> Task directions: Would you please return the lines of the entries below starting at the line that has "Task: Click the red star membership badge" and ending at the line that has "Select the product title heading GM4541", both included, exactly as they are?

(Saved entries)
◇ ◇ ◇ ◇ ◇

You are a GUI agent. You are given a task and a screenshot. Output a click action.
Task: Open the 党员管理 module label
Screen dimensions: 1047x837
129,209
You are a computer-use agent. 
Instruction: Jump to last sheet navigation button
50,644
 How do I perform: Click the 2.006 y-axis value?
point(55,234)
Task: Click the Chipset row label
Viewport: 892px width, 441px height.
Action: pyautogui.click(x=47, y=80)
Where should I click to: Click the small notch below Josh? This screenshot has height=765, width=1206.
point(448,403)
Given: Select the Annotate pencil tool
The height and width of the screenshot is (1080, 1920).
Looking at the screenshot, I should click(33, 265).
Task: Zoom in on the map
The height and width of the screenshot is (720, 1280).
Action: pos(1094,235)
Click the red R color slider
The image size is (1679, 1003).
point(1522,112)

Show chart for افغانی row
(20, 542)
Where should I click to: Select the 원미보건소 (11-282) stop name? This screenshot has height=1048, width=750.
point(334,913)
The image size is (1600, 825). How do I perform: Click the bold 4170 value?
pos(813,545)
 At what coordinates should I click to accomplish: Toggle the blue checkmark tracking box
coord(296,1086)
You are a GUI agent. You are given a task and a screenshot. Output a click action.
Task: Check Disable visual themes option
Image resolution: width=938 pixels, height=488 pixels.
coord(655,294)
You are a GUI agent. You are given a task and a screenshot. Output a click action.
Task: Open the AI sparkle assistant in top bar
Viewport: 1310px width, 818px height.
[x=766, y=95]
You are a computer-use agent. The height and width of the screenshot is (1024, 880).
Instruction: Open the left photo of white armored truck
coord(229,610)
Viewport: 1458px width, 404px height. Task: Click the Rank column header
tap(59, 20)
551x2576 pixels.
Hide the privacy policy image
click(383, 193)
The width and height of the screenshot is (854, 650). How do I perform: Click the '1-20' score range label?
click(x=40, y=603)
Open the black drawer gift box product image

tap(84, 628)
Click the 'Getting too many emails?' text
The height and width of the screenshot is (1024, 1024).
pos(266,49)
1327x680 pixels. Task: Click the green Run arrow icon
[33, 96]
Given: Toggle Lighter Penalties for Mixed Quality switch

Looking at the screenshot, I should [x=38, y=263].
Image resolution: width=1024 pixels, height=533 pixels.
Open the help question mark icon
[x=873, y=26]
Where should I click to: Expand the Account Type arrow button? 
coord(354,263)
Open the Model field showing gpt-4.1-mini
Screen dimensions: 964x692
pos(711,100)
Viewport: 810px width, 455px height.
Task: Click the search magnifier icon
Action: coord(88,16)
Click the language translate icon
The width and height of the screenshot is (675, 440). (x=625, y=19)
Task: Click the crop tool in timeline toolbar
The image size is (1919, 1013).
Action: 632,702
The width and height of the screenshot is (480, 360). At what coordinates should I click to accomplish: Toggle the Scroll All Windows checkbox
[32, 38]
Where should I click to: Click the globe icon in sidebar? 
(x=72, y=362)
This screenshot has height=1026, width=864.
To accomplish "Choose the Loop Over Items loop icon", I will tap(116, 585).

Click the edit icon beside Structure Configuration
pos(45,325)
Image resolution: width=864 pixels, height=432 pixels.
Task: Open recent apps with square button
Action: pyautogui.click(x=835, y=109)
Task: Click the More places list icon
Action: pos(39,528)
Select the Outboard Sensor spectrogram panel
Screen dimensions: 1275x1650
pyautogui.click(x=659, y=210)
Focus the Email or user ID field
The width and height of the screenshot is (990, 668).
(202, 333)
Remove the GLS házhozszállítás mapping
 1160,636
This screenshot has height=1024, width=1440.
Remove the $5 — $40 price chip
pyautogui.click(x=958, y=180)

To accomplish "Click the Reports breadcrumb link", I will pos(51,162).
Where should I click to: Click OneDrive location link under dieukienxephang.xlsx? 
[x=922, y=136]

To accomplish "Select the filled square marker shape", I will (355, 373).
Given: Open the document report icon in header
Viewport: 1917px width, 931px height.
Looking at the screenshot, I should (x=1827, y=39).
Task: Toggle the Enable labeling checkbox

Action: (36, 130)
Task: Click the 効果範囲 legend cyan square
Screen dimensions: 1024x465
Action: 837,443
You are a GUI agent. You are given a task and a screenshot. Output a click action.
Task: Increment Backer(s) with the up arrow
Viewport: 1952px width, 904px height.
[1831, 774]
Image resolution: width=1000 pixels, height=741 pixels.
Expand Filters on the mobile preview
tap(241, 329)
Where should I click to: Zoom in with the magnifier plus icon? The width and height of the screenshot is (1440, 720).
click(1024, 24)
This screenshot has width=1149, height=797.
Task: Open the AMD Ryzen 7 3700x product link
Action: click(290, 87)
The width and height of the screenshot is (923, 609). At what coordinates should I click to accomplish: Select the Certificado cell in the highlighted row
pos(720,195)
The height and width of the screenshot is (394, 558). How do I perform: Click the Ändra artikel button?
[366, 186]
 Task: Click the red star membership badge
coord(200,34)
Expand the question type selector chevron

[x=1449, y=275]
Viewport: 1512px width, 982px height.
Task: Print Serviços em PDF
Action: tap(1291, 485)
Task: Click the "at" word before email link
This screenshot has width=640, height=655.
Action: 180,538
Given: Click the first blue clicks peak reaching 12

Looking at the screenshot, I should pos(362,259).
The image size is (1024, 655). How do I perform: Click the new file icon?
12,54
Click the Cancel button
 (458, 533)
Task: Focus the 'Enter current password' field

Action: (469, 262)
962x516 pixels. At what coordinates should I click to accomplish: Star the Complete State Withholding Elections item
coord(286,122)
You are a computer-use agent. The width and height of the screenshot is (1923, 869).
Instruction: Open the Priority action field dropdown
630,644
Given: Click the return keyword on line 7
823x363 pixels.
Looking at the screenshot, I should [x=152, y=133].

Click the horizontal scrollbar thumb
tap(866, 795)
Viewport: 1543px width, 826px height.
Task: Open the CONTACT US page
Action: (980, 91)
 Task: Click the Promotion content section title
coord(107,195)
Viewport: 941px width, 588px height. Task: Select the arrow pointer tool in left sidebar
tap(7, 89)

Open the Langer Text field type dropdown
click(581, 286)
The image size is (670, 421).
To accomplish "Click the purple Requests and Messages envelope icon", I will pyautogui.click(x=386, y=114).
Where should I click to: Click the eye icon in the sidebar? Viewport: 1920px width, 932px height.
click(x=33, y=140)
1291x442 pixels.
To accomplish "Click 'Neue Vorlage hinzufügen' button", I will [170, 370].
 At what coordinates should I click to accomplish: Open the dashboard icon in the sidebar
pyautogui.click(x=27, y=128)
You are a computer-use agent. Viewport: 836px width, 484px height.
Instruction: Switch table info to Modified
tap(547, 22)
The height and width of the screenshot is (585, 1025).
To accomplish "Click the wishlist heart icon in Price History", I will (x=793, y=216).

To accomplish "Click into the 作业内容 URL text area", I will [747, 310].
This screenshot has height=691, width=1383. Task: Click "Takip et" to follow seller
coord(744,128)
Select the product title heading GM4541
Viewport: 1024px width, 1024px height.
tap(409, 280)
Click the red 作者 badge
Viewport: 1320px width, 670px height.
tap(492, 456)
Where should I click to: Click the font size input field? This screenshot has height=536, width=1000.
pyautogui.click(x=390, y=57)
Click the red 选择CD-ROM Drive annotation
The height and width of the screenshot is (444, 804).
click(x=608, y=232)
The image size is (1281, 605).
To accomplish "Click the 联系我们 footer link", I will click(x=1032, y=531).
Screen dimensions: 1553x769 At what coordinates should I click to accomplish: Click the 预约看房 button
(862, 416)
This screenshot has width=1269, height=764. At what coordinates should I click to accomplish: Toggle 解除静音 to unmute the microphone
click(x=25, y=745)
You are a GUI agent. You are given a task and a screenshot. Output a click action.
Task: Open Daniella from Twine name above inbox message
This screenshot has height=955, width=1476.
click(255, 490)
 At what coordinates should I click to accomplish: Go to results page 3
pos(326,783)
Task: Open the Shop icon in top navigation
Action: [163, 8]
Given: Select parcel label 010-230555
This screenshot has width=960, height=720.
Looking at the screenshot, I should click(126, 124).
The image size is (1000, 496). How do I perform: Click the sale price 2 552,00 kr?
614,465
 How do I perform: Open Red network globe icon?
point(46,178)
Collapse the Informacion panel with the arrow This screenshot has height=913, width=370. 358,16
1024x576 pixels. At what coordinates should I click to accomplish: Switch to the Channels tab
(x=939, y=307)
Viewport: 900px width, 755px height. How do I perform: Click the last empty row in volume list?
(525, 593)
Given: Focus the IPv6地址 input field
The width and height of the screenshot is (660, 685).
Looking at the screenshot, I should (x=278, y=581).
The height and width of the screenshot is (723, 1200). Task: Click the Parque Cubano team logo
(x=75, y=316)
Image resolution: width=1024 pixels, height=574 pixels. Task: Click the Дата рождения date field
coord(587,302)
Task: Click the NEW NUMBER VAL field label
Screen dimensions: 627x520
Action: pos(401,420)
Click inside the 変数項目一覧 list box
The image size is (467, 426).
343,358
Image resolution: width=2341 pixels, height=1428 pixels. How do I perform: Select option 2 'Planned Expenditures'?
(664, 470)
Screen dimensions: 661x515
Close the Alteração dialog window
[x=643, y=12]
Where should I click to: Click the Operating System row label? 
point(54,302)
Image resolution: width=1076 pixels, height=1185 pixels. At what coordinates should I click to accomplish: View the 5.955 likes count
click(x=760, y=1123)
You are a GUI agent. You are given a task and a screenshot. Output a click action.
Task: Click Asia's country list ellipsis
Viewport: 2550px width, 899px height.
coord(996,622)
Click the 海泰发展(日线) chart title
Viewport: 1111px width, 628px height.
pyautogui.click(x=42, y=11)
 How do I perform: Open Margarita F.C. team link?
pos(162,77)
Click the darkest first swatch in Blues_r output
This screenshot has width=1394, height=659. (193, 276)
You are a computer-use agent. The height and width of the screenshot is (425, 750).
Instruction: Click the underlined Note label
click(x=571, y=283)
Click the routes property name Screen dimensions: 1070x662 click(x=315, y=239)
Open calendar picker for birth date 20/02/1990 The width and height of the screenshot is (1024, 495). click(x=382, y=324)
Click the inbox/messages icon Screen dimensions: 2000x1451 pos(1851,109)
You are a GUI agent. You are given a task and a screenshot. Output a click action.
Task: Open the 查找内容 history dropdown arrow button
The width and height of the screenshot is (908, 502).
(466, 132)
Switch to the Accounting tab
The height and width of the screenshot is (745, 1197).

◇ ◇ ◇ ◇ ◇

> Result of this task:
 Task: Click the red star membership badge
coord(200,34)
Expand the question type selector chevron

[x=1449, y=275]
Viewport: 1512px width, 982px height.
Task: Print Serviços em PDF
Action: tap(1291, 485)
Task: Click the "at" word before email link
This screenshot has width=640, height=655.
Action: 180,538
Given: Click the first blue clicks peak reaching 12

Looking at the screenshot, I should pos(362,259).
The image size is (1024, 655). How do I perform: Click the new file icon?
12,54
Click the Cancel button
 (458, 533)
Task: Focus the 'Enter current password' field

Action: (469, 262)
962x516 pixels. At what coordinates should I click to accomplish: Star the Complete State Withholding Elections item
coord(286,122)
You are a computer-use agent. The width and height of the screenshot is (1923, 869).
Instruction: Open the Priority action field dropdown
630,644
Given: Click the return keyword on line 7
823x363 pixels.
Looking at the screenshot, I should [x=152, y=133].

Click the horizontal scrollbar thumb
tap(866, 795)
Viewport: 1543px width, 826px height.
Task: Open the CONTACT US page
Action: (980, 91)
 Task: Click the Promotion content section title
coord(107,195)
Viewport: 941px width, 588px height. Task: Select the arrow pointer tool in left sidebar
tap(7, 89)

Open the Langer Text field type dropdown
click(581, 286)
The image size is (670, 421).
To accomplish "Click the purple Requests and Messages envelope icon", I will pyautogui.click(x=386, y=114).
Where should I click to: Click the eye icon in the sidebar? Viewport: 1920px width, 932px height.
click(x=33, y=140)
1291x442 pixels.
To accomplish "Click 'Neue Vorlage hinzufügen' button", I will [170, 370].
 At what coordinates should I click to accomplish: Open the dashboard icon in the sidebar
pyautogui.click(x=27, y=128)
You are a computer-use agent. Viewport: 836px width, 484px height.
Instruction: Switch table info to Modified
tap(547, 22)
The height and width of the screenshot is (585, 1025).
To accomplish "Click the wishlist heart icon in Price History", I will (x=793, y=216).

To accomplish "Click into the 作业内容 URL text area", I will [747, 310].
This screenshot has height=691, width=1383. Task: Click "Takip et" to follow seller
coord(744,128)
Select the product title heading GM4541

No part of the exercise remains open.